YOUR GOAL. Output the data below in full, byte for byte. Nothing may differ.
[Opening GIVEN RECORDS section]
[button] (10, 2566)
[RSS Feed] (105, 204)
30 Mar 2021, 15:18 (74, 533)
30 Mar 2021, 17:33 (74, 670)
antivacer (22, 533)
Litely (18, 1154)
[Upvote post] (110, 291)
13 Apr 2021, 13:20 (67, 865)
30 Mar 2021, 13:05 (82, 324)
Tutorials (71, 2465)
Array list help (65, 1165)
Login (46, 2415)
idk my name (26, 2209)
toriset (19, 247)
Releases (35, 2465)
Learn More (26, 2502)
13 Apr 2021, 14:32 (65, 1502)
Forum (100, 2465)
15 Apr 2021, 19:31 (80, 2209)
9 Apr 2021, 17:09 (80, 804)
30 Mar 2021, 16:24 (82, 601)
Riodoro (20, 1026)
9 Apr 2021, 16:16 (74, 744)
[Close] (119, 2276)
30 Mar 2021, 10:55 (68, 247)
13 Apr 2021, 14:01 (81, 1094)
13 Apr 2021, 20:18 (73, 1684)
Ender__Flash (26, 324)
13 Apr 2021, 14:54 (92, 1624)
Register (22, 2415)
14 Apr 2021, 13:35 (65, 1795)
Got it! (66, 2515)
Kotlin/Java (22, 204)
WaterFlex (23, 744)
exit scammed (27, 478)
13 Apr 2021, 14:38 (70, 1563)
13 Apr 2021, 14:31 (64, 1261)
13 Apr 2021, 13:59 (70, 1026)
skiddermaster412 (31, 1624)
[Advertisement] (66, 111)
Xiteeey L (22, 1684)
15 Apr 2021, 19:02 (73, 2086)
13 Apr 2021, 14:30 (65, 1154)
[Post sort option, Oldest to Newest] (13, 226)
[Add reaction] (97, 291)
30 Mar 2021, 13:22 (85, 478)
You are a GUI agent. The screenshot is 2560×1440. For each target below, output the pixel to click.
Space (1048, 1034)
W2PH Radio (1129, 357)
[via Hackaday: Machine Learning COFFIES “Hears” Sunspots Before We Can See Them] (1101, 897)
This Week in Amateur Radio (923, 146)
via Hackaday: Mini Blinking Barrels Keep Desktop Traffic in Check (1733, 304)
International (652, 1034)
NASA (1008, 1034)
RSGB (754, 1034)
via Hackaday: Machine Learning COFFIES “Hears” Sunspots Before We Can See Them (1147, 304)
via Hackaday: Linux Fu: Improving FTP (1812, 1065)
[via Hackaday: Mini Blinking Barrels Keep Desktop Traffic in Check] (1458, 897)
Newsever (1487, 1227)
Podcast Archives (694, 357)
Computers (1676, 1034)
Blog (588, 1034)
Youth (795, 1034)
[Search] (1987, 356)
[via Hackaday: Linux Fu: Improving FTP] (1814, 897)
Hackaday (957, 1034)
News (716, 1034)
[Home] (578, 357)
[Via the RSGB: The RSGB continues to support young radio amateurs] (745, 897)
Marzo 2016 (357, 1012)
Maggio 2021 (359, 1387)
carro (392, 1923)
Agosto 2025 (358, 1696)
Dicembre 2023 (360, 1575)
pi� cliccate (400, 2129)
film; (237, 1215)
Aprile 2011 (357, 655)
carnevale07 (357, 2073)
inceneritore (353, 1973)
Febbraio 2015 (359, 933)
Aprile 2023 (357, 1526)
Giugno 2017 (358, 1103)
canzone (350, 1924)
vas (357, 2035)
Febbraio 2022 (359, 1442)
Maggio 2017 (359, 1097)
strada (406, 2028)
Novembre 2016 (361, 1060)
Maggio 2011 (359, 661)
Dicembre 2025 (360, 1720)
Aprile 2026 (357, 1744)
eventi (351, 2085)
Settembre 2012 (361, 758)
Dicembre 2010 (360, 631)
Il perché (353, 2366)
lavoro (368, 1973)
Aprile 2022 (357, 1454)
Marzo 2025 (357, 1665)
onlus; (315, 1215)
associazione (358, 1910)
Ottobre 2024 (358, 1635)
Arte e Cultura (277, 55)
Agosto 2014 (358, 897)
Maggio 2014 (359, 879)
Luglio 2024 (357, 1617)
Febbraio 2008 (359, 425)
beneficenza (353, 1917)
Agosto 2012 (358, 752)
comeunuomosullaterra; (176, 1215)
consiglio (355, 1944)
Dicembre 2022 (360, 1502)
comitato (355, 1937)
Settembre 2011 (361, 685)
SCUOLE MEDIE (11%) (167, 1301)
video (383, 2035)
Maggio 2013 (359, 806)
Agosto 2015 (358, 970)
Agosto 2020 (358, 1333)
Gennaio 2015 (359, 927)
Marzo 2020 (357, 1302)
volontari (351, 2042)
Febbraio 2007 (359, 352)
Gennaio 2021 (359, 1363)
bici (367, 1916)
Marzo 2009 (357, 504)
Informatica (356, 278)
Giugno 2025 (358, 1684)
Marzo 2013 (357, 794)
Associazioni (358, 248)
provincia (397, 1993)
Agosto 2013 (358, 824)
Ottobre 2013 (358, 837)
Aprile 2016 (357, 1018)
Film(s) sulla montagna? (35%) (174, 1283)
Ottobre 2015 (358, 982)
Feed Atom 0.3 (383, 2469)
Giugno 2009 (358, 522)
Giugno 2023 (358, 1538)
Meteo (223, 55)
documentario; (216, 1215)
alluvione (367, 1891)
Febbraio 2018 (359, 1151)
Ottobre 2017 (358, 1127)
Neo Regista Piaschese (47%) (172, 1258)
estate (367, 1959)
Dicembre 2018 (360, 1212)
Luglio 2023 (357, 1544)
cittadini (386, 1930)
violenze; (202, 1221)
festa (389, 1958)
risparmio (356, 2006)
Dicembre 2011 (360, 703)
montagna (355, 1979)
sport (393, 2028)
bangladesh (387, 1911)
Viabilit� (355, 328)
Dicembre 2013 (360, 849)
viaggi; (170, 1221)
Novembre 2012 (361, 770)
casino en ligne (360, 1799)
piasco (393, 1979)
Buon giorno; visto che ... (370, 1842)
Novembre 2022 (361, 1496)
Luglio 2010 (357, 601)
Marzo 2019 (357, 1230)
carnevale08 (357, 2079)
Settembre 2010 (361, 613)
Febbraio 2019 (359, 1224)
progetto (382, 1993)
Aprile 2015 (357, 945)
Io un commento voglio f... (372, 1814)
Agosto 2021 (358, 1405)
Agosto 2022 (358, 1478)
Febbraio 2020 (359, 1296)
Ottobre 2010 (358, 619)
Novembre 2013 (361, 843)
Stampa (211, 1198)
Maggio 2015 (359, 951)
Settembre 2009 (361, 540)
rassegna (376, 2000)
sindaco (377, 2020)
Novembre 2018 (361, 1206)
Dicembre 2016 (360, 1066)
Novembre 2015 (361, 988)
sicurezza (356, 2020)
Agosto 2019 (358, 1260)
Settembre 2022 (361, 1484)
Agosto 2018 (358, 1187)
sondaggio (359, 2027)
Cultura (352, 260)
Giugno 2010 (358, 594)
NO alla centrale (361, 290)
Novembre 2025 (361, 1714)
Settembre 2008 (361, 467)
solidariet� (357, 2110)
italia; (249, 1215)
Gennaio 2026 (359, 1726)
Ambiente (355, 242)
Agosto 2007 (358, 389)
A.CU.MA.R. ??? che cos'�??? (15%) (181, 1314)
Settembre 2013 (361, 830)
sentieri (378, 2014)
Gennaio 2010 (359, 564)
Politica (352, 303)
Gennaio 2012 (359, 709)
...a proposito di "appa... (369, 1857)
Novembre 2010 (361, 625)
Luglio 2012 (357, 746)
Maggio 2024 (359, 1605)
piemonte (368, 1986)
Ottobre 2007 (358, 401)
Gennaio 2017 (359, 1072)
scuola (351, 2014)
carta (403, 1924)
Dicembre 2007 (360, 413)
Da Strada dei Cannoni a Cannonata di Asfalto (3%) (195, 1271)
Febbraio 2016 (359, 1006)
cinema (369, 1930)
[Closing GIVEN RECORDS section]
EXERCISE ANSWER.
[button] (10, 2566)
[RSS Feed] (105, 204)
30 Mar 2021, 15:18 (74, 533)
30 Mar 2021, 17:33 (74, 670)
antivacer (22, 533)
Litely (18, 1154)
[Upvote post] (110, 291)
13 Apr 2021, 13:20 (67, 865)
30 Mar 2021, 13:05 (82, 324)
Tutorials (71, 2465)
Array list help (65, 1165)
Login (46, 2415)
idk my name (26, 2209)
toriset (19, 247)
Releases (35, 2465)
Learn More (26, 2502)
13 Apr 2021, 14:32 (65, 1502)
Forum (100, 2465)
15 Apr 2021, 19:31 (80, 2209)
9 Apr 2021, 17:09 (80, 804)
30 Mar 2021, 16:24 (82, 601)
Riodoro (20, 1026)
9 Apr 2021, 16:16 (74, 744)
[Close] (119, 2276)
30 Mar 2021, 10:55 (68, 247)
13 Apr 2021, 14:01 (81, 1094)
13 Apr 2021, 20:18 (73, 1684)
Ender__Flash (26, 324)
13 Apr 2021, 14:54 (92, 1624)
Register (22, 2415)
14 Apr 2021, 13:35 (65, 1795)
Got it! (66, 2515)
Kotlin/Java (22, 204)
WaterFlex (23, 744)
exit scammed (27, 478)
13 Apr 2021, 14:38 (70, 1563)
13 Apr 2021, 14:31 (64, 1261)
13 Apr 2021, 13:59 (70, 1026)
skiddermaster412 (31, 1624)
[Advertisement] (66, 111)
Xiteeey L (22, 1684)
15 Apr 2021, 19:02 (73, 2086)
13 Apr 2021, 14:30 (65, 1154)
[Post sort option, Oldest to Newest] (13, 226)
[Add reaction] (97, 291)
30 Mar 2021, 13:22 (85, 478)
You are a GUI agent. The screenshot is 2560×1440. For each target below, output the pixel to click.
Space (1048, 1034)
W2PH Radio (1129, 357)
[via Hackaday: Machine Learning COFFIES “Hears” Sunspots Before We Can See Them] (1101, 897)
This Week in Amateur Radio (923, 146)
via Hackaday: Mini Blinking Barrels Keep Desktop Traffic in Check (1733, 304)
International (652, 1034)
NASA (1008, 1034)
RSGB (754, 1034)
via Hackaday: Machine Learning COFFIES “Hears” Sunspots Before We Can See Them (1147, 304)
via Hackaday: Linux Fu: Improving FTP (1812, 1065)
[via Hackaday: Mini Blinking Barrels Keep Desktop Traffic in Check] (1458, 897)
Newsever (1487, 1227)
Podcast Archives (694, 357)
Computers (1676, 1034)
Blog (588, 1034)
Youth (795, 1034)
[Search] (1987, 356)
[via Hackaday: Linux Fu: Improving FTP] (1814, 897)
Hackaday (957, 1034)
News (716, 1034)
[Home] (578, 357)
[Via the RSGB: The RSGB continues to support young radio amateurs] (745, 897)
Marzo 2016 (357, 1012)
Maggio 2021 (359, 1387)
carro (392, 1923)
Agosto 2025 (358, 1696)
Dicembre 2023 (360, 1575)
pi� cliccate (400, 2129)
film; (237, 1215)
Aprile 2011 (357, 655)
carnevale07 (357, 2073)
inceneritore (353, 1973)
Febbraio 2015 (359, 933)
Aprile 2023 (357, 1526)
Giugno 2017 (358, 1103)
canzone (350, 1924)
vas (357, 2035)
Febbraio 2022 (359, 1442)
Maggio 2017 (359, 1097)
strada (406, 2028)
Novembre 2016 (361, 1060)
Maggio 2011 (359, 661)
Dicembre 2025 (360, 1720)
Aprile 2026 (357, 1744)
eventi (351, 2085)
Settembre 2012 (361, 758)
Dicembre 2010 (360, 631)
Il perché (353, 2366)
lavoro (368, 1973)
Aprile 2022 (357, 1454)
Marzo 2025 (357, 1665)
onlus; (315, 1215)
associazione (358, 1910)
Ottobre 2024 (358, 1635)
Arte e Cultura (277, 55)
Agosto 2014 (358, 897)
Maggio 2014 (359, 879)
Luglio 2024 (357, 1617)
Febbraio 2008 (359, 425)
beneficenza (353, 1917)
Agosto 2012 (358, 752)
comeunuomosullaterra; (176, 1215)
consiglio (355, 1944)
Dicembre 2022 (360, 1502)
comitato (355, 1937)
Settembre 2011 (361, 685)
SCUOLE MEDIE (11%) (167, 1301)
video (383, 2035)
Maggio 2013 (359, 806)
Agosto 2015 (358, 970)
Agosto 2020 (358, 1333)
Gennaio 2015 (359, 927)
Marzo 2020 (357, 1302)
volontari (351, 2042)
Febbraio 2007 (359, 352)
Gennaio 2021 (359, 1363)
bici (367, 1916)
Marzo 2009 (357, 504)
Informatica (356, 278)
Giugno 2025 (358, 1684)
Marzo 2013 (357, 794)
Associazioni (358, 248)
provincia (397, 1993)
Agosto 2013 (358, 824)
Ottobre 2013 (358, 837)
Aprile 2016 (357, 1018)
Film(s) sulla montagna? (35%) (174, 1283)
Ottobre 2015 (358, 982)
Feed Atom 0.3 (383, 2469)
Giugno 2009 (358, 522)
Giugno 2023 (358, 1538)
Meteo (223, 55)
documentario; (216, 1215)
alluvione (367, 1891)
Febbraio 2018 (359, 1151)
Ottobre 2017 (358, 1127)
Neo Regista Piaschese (47%) (172, 1258)
estate (367, 1959)
Dicembre 2018 (360, 1212)
Luglio 2023 (357, 1544)
cittadini (386, 1930)
violenze; (202, 1221)
festa (389, 1958)
risparmio (356, 2006)
Dicembre 2011 (360, 703)
montagna (355, 1979)
sport (393, 2028)
bangladesh (387, 1911)
Viabilit� (355, 328)
Dicembre 2013 (360, 849)
viaggi; (170, 1221)
Novembre 2012 (361, 770)
casino en ligne (360, 1799)
piasco (393, 1979)
Buon giorno; visto che ... (370, 1842)
Novembre 2022 (361, 1496)
Luglio 2010 (357, 601)
Marzo 2019 (357, 1230)
carnevale08 (357, 2079)
Settembre 2010 (361, 613)
Febbraio 2019 (359, 1224)
progetto (382, 1993)
Aprile 2015 (357, 945)
Io un commento voglio f... (372, 1814)
Agosto 2021 (358, 1405)
Agosto 2022 (358, 1478)
Febbraio 2020 (359, 1296)
Ottobre 2010 (358, 619)
Novembre 2013 (361, 843)
Stampa (211, 1198)
Maggio 2015 (359, 951)
Settembre 2009 (361, 540)
rassegna (376, 2000)
sindaco (377, 2020)
Novembre 2018 (361, 1206)
Dicembre 2016 (360, 1066)
Novembre 2015 (361, 988)
sicurezza (356, 2020)
Agosto 2019 (358, 1260)
Settembre 2022 (361, 1484)
Agosto 2018 (358, 1187)
sondaggio (359, 2027)
Cultura (352, 260)
Giugno 2010 (358, 594)
NO alla centrale (361, 290)
Novembre 2025 (361, 1714)
Settembre 2008 (361, 467)
solidariet� (357, 2110)
italia; (249, 1215)
Gennaio 2026 (359, 1726)
Ambiente (355, 242)
Agosto 2007 (358, 389)
A.CU.MA.R. ??? che cos'�??? (15%) (181, 1314)
Settembre 2013 (361, 830)
sentieri (378, 2014)
Gennaio 2010 (359, 564)
Politica (352, 303)
Gennaio 2012 (359, 709)
...a proposito di "appa... (369, 1857)
Novembre 2010 (361, 625)
Luglio 2012 (357, 746)
Maggio 2024 (359, 1605)
piemonte (368, 1986)
Ottobre 2007 (358, 401)
Gennaio 2017 (359, 1072)
scuola (351, 2014)
carta (403, 1924)
Dicembre 2007 (360, 413)
Da Strada dei Cannoni a Cannonata di Asfalto (3%) (195, 1271)
Febbraio 2016 (359, 1006)
cinema (369, 1930)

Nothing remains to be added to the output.